First I found a job at a restaurant as a waitress. Working as a waitress with a master’s degree from a fine university in Australia would be unthinkable in Turkey. Where I come from, waiting tables pays very little and it is even seen as a demeaning job for a well educated person, a perception I could never understand. That is why I told few people back home when serving food to customers turned out to be my starting point on the new continent. I thought that that was the point where I could finally observe some improvement in my standards. After all, in many American or Canadian movies, people seem to be somehow able to survive on a waiter’s wage. Well, soon I found out that though the pay was much better than what I would have earned in Turkey, it still turned out to be too close to minimum wage and tips didn’t make much difference. Apparently, whenever I chose to eat out, the waiters/waitresses could easily express their frustration if I ever tipped less than 15% and demanded more but when I started working, demanding more was not an option.
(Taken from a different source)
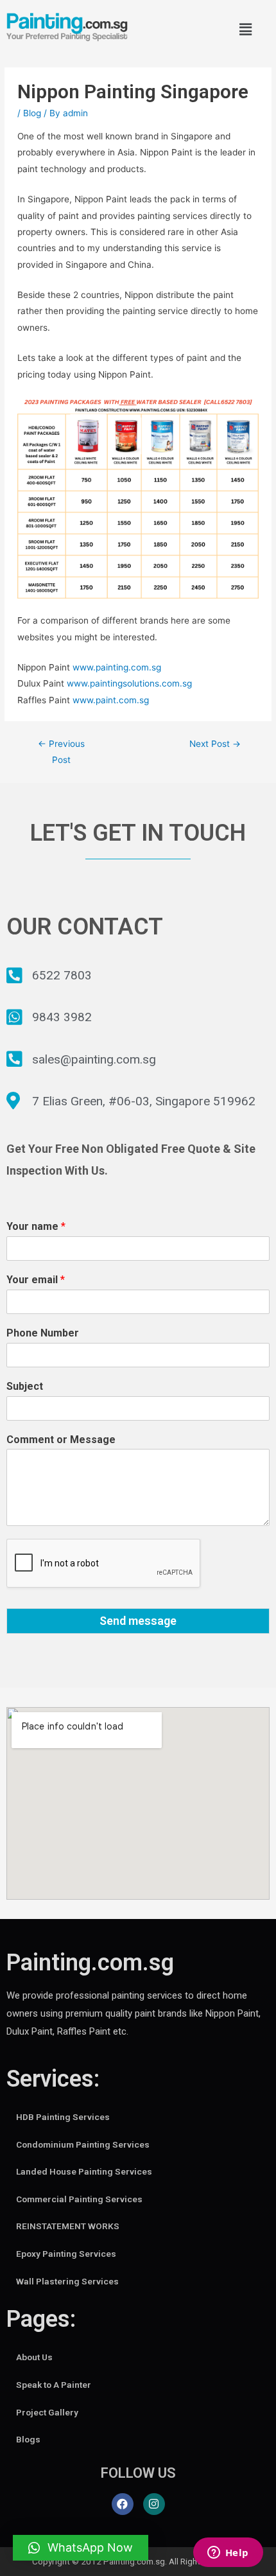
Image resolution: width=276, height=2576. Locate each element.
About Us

Things got even weirder when I found out that the owner of the restaurant, a divorced mother had led a difficult life which probably had contributed to her being a difficult and maybe a little bit of an abusive boss. After a couple of months I spent there, not going back home for my grandfather’s sudden funeral simply because I had promised to work there while she was on vacation in Cuba, after helping the mother and her kid with homework that they took hours to do and trying to be positive no matter what, when I announced that I had finally been recruited for the translation job I had been telling her about, she refused to realize that I would be leaving the restaurant and that she would have to put a job announcement for a new waiter if she did not wish to be doing it herself. When I finally did leave, working in both jobs for two weeks, in other words spending every moment I was awake working just to be able to say goodbye to the restaurant owner in a friendly atmosphere, she did make an announcement. I was announced a “foe” and the one time I had to step back in there afterwards, stepping in from 12 degrees below zero, I wanted be out on the street again to warm my spine. So that was a few months’ “close” friendship wasted. My first professional experience and first person I thought I could call a friend ended in dismay. The only relief of this outcome was that by the end, I had accepted for a fact that a friendship with her was not an easy one to maintain and would require a lot of sacrifice on my part with little appreciation in return.
Nevertheless, the new translation job was my new bundle of hope!